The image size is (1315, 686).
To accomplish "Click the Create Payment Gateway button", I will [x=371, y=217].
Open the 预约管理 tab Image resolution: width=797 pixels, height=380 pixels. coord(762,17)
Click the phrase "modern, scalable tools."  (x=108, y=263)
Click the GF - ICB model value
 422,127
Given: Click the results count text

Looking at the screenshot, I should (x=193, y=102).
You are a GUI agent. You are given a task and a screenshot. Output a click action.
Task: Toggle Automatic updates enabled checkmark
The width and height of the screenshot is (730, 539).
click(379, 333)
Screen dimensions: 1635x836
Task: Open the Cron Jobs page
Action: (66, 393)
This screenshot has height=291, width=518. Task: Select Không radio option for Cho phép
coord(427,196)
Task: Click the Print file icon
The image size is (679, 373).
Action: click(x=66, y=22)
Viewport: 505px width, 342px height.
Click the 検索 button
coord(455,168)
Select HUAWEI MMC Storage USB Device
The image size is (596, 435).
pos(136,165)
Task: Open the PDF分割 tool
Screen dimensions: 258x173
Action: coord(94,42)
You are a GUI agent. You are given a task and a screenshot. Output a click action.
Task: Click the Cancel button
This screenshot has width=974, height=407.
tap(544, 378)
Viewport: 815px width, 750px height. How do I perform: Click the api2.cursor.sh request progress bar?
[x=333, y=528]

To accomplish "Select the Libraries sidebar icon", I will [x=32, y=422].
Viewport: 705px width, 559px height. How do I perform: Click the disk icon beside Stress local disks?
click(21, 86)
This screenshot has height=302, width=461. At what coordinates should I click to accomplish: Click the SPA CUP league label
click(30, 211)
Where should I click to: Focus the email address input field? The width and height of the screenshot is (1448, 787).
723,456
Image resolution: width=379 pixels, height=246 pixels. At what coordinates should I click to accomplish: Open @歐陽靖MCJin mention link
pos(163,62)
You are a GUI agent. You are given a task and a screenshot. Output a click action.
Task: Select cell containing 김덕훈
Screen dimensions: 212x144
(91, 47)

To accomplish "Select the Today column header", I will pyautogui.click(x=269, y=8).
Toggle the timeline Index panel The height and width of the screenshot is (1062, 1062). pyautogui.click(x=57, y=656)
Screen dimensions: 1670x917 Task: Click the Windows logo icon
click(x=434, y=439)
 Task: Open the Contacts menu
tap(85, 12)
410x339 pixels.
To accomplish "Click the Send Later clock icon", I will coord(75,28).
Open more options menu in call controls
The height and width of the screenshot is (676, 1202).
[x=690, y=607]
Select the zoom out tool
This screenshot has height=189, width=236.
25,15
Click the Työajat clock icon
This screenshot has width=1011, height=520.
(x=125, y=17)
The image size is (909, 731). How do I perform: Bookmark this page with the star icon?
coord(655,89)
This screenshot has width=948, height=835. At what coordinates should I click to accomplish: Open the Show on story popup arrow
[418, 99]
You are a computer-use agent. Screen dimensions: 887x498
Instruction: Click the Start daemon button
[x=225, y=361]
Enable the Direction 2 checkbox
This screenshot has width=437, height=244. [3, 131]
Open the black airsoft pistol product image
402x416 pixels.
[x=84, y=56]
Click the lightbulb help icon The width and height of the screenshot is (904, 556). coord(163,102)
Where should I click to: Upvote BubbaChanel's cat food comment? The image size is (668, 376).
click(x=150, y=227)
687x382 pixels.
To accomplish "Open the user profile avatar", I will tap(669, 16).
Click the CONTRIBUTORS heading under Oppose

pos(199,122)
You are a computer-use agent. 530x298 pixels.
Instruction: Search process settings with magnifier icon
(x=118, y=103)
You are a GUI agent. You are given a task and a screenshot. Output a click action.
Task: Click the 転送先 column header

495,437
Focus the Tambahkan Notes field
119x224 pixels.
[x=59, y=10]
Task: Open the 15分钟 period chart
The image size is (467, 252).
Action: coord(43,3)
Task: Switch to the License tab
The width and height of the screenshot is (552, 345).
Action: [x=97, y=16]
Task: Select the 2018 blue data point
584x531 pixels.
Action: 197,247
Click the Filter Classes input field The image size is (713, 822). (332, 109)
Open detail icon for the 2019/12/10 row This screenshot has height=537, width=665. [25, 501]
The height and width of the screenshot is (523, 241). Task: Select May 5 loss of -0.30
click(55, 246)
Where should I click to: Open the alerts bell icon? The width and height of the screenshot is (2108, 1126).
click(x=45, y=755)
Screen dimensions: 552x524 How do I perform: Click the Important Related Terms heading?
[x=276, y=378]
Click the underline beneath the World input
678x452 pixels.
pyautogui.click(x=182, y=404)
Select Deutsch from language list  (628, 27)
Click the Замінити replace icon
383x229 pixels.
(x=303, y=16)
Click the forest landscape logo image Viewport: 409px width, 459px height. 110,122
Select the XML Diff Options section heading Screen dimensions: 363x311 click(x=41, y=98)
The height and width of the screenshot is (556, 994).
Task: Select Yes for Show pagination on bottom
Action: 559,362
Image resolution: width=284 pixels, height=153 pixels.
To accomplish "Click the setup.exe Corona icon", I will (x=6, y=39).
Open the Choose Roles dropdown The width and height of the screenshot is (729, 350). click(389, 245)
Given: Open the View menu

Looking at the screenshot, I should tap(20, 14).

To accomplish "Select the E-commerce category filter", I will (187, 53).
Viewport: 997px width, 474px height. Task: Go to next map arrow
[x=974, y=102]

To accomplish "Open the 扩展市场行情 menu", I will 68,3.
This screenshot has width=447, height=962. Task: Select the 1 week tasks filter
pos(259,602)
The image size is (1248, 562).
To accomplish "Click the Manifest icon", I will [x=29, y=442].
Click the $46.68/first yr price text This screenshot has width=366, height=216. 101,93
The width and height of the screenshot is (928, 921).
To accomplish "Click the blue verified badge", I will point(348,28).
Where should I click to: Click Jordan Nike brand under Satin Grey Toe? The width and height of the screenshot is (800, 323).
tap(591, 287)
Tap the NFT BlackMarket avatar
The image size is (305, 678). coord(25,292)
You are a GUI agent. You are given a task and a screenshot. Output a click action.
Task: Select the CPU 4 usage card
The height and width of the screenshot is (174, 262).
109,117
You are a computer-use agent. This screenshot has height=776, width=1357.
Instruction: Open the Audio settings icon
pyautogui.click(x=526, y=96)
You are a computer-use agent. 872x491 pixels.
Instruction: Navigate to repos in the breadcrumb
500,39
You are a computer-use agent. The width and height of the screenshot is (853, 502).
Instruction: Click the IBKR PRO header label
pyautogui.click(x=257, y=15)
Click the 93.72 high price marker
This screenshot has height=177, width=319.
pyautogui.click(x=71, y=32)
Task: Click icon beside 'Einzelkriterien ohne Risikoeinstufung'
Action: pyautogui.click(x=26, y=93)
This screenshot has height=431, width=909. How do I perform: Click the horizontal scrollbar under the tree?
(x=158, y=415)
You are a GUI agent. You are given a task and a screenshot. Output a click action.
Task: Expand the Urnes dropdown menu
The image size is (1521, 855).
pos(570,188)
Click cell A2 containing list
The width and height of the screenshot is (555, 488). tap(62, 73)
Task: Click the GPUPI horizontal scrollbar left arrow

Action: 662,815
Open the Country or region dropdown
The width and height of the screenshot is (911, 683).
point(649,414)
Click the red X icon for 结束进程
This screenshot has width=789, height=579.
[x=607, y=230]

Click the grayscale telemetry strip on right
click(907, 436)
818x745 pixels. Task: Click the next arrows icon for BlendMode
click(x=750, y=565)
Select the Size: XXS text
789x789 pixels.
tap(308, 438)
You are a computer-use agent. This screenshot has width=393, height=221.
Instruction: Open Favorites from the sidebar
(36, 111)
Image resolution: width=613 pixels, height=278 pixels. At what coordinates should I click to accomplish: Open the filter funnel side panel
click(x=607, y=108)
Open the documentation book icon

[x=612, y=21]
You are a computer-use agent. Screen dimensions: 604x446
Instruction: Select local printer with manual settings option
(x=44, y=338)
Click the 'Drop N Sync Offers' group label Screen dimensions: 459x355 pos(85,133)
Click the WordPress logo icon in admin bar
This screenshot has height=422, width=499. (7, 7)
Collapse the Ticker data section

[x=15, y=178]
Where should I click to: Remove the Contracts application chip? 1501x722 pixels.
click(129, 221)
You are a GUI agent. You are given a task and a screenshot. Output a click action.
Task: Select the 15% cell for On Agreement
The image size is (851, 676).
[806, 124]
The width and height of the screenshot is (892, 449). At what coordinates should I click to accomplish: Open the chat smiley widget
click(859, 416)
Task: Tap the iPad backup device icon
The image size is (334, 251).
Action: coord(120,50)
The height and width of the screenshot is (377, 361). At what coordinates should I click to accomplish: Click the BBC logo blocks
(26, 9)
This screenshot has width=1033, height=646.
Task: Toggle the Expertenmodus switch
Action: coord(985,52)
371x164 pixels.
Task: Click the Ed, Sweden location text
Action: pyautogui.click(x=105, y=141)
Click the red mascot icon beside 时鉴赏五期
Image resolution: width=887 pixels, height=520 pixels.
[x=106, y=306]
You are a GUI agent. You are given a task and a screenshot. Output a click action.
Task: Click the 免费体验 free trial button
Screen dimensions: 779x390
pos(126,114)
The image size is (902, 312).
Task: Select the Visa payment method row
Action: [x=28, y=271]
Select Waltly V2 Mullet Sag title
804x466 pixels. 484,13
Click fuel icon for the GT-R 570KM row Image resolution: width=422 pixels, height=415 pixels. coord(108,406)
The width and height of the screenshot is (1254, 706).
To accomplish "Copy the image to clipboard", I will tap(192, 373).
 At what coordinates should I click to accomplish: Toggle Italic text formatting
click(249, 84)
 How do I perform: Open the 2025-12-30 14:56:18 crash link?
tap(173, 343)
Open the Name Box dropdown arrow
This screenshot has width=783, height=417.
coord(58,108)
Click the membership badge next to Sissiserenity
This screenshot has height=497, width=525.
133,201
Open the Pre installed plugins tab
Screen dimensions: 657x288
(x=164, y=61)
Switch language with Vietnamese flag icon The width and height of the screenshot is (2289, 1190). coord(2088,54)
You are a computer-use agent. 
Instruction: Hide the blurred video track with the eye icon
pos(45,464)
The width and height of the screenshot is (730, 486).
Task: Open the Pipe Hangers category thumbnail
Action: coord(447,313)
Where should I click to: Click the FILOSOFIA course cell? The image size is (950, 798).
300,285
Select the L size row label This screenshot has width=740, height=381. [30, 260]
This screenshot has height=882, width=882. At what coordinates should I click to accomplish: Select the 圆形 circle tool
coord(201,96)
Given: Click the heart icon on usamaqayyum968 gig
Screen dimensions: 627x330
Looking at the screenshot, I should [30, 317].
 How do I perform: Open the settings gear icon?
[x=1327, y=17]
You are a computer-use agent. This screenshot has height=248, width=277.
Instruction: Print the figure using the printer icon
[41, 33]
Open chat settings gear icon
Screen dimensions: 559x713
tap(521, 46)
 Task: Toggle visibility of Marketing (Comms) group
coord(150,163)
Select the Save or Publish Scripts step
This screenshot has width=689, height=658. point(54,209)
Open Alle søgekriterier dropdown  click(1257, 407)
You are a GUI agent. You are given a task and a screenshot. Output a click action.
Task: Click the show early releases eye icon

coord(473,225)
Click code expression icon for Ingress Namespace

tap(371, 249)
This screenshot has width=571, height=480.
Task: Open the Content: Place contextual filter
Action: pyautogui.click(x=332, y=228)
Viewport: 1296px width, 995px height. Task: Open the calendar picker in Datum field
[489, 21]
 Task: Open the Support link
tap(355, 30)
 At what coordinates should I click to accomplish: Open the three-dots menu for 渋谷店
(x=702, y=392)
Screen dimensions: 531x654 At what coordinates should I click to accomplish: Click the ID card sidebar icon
+--
Shift every coordinate in the answers by 99, and write out again each line from the line with "Select HUAWEI MMC Storage USB Device" to the line with "Action: coord(94,42)", keeping the requests as they are.

(RESPONSE TO THE TASK)
Select HUAWEI MMC Storage USB Device
The image size is (596, 435).
pos(235,264)
Task: Open the PDF分割 tool
Screen dimensions: 258x173
Action: coord(193,141)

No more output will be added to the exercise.